= Beginning of Section =

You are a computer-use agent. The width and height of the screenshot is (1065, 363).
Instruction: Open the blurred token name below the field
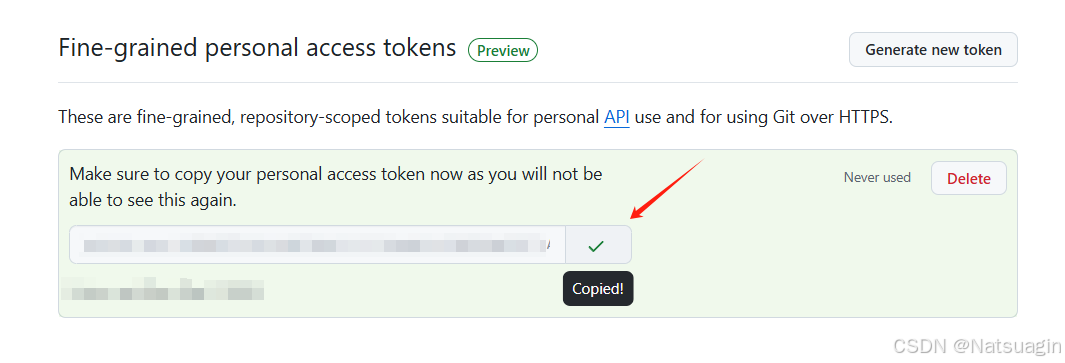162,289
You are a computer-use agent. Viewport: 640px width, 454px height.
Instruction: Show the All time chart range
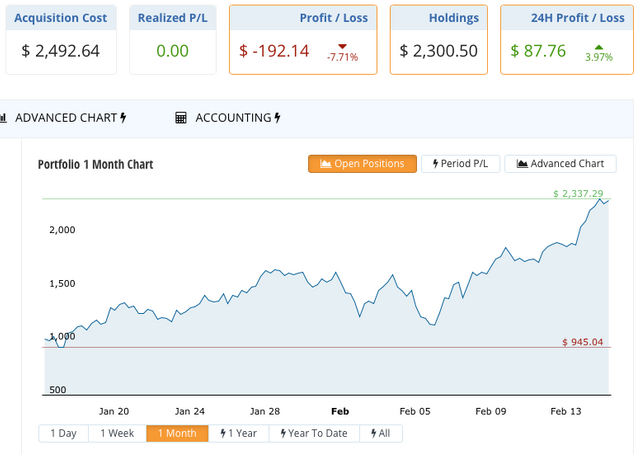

= End of Section =

§ WHAT TO PRODUCE
Retype the entries verbatim and drop the pictures.

§ SOLUTION TO THIS EXERCISE
You are a computer-use agent. The width and height of the screenshot is (1065, 363).
Instruction: Open the blurred token name below the field
162,289
You are a computer-use agent. Viewport: 640px width, 454px height.
Instruction: Show the All time chart range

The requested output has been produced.